- _What to produce_
Transcribe every record exactly, omitting none.

- _Record extracts_
-=-=-

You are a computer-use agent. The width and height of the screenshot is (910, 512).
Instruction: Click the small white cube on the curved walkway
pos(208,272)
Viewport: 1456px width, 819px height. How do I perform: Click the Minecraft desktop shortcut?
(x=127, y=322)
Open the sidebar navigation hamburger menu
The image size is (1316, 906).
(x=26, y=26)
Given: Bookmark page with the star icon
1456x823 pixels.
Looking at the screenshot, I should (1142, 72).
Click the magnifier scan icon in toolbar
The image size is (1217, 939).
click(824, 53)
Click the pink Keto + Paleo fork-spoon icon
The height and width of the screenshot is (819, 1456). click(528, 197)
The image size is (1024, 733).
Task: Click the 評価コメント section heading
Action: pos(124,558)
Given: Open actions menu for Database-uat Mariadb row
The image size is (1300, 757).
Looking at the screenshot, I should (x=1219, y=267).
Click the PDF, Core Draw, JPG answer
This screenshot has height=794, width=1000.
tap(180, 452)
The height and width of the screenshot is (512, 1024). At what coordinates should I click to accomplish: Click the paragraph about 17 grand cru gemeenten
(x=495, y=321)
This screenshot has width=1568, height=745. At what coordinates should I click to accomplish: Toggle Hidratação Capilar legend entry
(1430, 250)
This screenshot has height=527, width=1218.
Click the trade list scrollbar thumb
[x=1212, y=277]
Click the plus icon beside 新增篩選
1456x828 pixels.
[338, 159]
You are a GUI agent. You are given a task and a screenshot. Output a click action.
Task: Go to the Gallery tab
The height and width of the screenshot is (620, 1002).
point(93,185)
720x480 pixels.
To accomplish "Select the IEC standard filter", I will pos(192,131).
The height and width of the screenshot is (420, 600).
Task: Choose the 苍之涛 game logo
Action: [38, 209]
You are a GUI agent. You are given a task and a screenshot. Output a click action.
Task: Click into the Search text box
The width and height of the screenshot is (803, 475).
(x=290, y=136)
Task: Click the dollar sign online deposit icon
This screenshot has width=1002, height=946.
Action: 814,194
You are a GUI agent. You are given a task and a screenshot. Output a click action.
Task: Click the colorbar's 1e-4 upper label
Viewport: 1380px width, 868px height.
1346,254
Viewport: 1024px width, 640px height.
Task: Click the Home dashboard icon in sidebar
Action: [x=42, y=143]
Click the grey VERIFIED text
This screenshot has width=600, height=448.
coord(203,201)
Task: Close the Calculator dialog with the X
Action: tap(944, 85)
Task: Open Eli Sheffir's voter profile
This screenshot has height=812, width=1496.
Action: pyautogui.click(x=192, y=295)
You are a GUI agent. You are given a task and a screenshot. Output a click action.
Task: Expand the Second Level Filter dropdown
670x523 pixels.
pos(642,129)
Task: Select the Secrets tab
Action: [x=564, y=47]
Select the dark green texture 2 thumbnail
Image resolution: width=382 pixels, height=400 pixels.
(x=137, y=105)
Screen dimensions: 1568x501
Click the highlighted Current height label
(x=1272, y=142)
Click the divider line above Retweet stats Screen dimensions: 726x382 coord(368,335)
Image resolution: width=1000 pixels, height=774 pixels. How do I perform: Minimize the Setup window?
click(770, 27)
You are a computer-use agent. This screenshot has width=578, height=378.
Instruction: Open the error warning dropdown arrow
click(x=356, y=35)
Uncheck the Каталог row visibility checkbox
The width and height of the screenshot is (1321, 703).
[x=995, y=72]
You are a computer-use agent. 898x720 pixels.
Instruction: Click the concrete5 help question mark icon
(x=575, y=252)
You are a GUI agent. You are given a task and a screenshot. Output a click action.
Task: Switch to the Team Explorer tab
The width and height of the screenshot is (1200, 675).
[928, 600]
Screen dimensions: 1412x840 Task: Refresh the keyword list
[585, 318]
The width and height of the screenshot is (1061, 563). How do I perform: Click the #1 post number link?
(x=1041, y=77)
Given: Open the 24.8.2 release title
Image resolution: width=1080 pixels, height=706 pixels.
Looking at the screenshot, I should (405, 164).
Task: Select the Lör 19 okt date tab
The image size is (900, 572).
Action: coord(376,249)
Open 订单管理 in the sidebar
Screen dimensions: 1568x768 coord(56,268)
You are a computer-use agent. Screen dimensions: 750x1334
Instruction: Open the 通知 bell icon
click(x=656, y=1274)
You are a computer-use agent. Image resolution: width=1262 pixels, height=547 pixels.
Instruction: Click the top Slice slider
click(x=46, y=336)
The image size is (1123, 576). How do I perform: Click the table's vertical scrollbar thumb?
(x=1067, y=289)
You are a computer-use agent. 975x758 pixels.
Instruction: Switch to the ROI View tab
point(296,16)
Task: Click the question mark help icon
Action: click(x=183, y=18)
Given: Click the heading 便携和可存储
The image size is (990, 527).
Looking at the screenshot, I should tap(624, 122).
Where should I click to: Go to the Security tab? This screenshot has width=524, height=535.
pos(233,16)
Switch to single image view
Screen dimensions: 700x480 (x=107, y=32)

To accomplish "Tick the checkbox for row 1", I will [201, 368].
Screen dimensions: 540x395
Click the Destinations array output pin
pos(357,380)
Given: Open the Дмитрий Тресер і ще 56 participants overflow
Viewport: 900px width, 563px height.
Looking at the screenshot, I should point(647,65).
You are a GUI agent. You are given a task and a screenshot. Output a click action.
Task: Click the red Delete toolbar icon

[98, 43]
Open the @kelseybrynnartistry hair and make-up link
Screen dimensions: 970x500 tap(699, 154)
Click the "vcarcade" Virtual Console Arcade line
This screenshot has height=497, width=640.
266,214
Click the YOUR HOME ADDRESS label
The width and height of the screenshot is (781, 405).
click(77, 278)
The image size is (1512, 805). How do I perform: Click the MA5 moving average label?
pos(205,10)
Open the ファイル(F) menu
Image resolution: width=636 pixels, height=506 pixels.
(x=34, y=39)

-=-=-

- _Result of the task_
You are a computer-use agent. The width and height of the screenshot is (910, 512).
Instruction: Click the small white cube on the curved walkway
pos(208,272)
Viewport: 1456px width, 819px height. How do I perform: Click the Minecraft desktop shortcut?
(x=127, y=322)
Open the sidebar navigation hamburger menu
The image size is (1316, 906).
(x=26, y=26)
Given: Bookmark page with the star icon
1456x823 pixels.
Looking at the screenshot, I should (1142, 72).
Click the magnifier scan icon in toolbar
The image size is (1217, 939).
click(824, 53)
Click the pink Keto + Paleo fork-spoon icon
The height and width of the screenshot is (819, 1456). click(528, 197)
The image size is (1024, 733).
Task: Click the 評価コメント section heading
Action: pos(124,558)
Given: Open actions menu for Database-uat Mariadb row
The image size is (1300, 757).
Looking at the screenshot, I should (x=1219, y=267).
Click the PDF, Core Draw, JPG answer
This screenshot has height=794, width=1000.
tap(180, 452)
The height and width of the screenshot is (512, 1024). At what coordinates should I click to accomplish: Click the paragraph about 17 grand cru gemeenten
(x=495, y=321)
This screenshot has width=1568, height=745. At what coordinates should I click to accomplish: Toggle Hidratação Capilar legend entry
(1430, 250)
This screenshot has height=527, width=1218.
Click the trade list scrollbar thumb
[x=1212, y=277]
Click the plus icon beside 新增篩選
1456x828 pixels.
[338, 159]
You are a GUI agent. You are given a task and a screenshot. Output a click action.
Task: Go to the Gallery tab
The height and width of the screenshot is (620, 1002).
point(93,185)
720x480 pixels.
To accomplish "Select the IEC standard filter", I will pos(192,131).
The height and width of the screenshot is (420, 600).
Task: Choose the 苍之涛 game logo
Action: [38, 209]
You are a GUI agent. You are given a task and a screenshot. Output a click action.
Task: Click into the Search text box
The width and height of the screenshot is (803, 475).
(x=290, y=136)
Task: Click the dollar sign online deposit icon
This screenshot has width=1002, height=946.
Action: 814,194
You are a GUI agent. You are given a task and a screenshot. Output a click action.
Task: Click the colorbar's 1e-4 upper label
Viewport: 1380px width, 868px height.
1346,254
Viewport: 1024px width, 640px height.
Task: Click the Home dashboard icon in sidebar
Action: [x=42, y=143]
Click the grey VERIFIED text
This screenshot has width=600, height=448.
coord(203,201)
Task: Close the Calculator dialog with the X
Action: tap(944, 85)
Task: Open Eli Sheffir's voter profile
This screenshot has height=812, width=1496.
Action: pyautogui.click(x=192, y=295)
You are a GUI agent. You are given a task and a screenshot. Output a click action.
Task: Expand the Second Level Filter dropdown
670x523 pixels.
pos(642,129)
Task: Select the Secrets tab
Action: [x=564, y=47]
Select the dark green texture 2 thumbnail
Image resolution: width=382 pixels, height=400 pixels.
(x=137, y=105)
Screen dimensions: 1568x501
Click the highlighted Current height label
(x=1272, y=142)
Click the divider line above Retweet stats Screen dimensions: 726x382 coord(368,335)
Image resolution: width=1000 pixels, height=774 pixels. How do I perform: Minimize the Setup window?
click(770, 27)
You are a computer-use agent. This screenshot has width=578, height=378.
Instruction: Open the error warning dropdown arrow
click(x=356, y=35)
Uncheck the Каталог row visibility checkbox
The width and height of the screenshot is (1321, 703).
[x=995, y=72]
You are a computer-use agent. 898x720 pixels.
Instruction: Click the concrete5 help question mark icon
(x=575, y=252)
You are a GUI agent. You are given a task and a screenshot. Output a click action.
Task: Switch to the Team Explorer tab
The width and height of the screenshot is (1200, 675).
[928, 600]
Screen dimensions: 1412x840 Task: Refresh the keyword list
[585, 318]
The width and height of the screenshot is (1061, 563). How do I perform: Click the #1 post number link?
(x=1041, y=77)
Given: Open the 24.8.2 release title
Image resolution: width=1080 pixels, height=706 pixels.
Looking at the screenshot, I should (405, 164).
Task: Select the Lör 19 okt date tab
The image size is (900, 572).
Action: coord(376,249)
Open 订单管理 in the sidebar
Screen dimensions: 1568x768 coord(56,268)
You are a computer-use agent. Screen dimensions: 750x1334
Instruction: Open the 通知 bell icon
click(x=656, y=1274)
You are a computer-use agent. Image resolution: width=1262 pixels, height=547 pixels.
Instruction: Click the top Slice slider
click(x=46, y=336)
The image size is (1123, 576). How do I perform: Click the table's vertical scrollbar thumb?
(x=1067, y=289)
You are a computer-use agent. 975x758 pixels.
Instruction: Switch to the ROI View tab
point(296,16)
Task: Click the question mark help icon
Action: click(x=183, y=18)
Given: Click the heading 便携和可存储
The image size is (990, 527).
Looking at the screenshot, I should tap(624, 122).
Where should I click to: Go to the Security tab? This screenshot has width=524, height=535.
pos(233,16)
Switch to single image view
Screen dimensions: 700x480 (x=107, y=32)

To accomplish "Tick the checkbox for row 1", I will [201, 368].
Screen dimensions: 540x395
Click the Destinations array output pin
pos(357,380)
Given: Open the Дмитрий Тресер і ще 56 participants overflow
Viewport: 900px width, 563px height.
Looking at the screenshot, I should point(647,65).
You are a GUI agent. You are given a task and a screenshot. Output a click action.
Task: Click the red Delete toolbar icon

[98, 43]
Open the @kelseybrynnartistry hair and make-up link
Screen dimensions: 970x500 tap(699, 154)
Click the "vcarcade" Virtual Console Arcade line
This screenshot has height=497, width=640.
266,214
Click the YOUR HOME ADDRESS label
The width and height of the screenshot is (781, 405).
click(77, 278)
The image size is (1512, 805). How do I perform: Click the MA5 moving average label?
pos(205,10)
Open the ファイル(F) menu
Image resolution: width=636 pixels, height=506 pixels.
(x=34, y=39)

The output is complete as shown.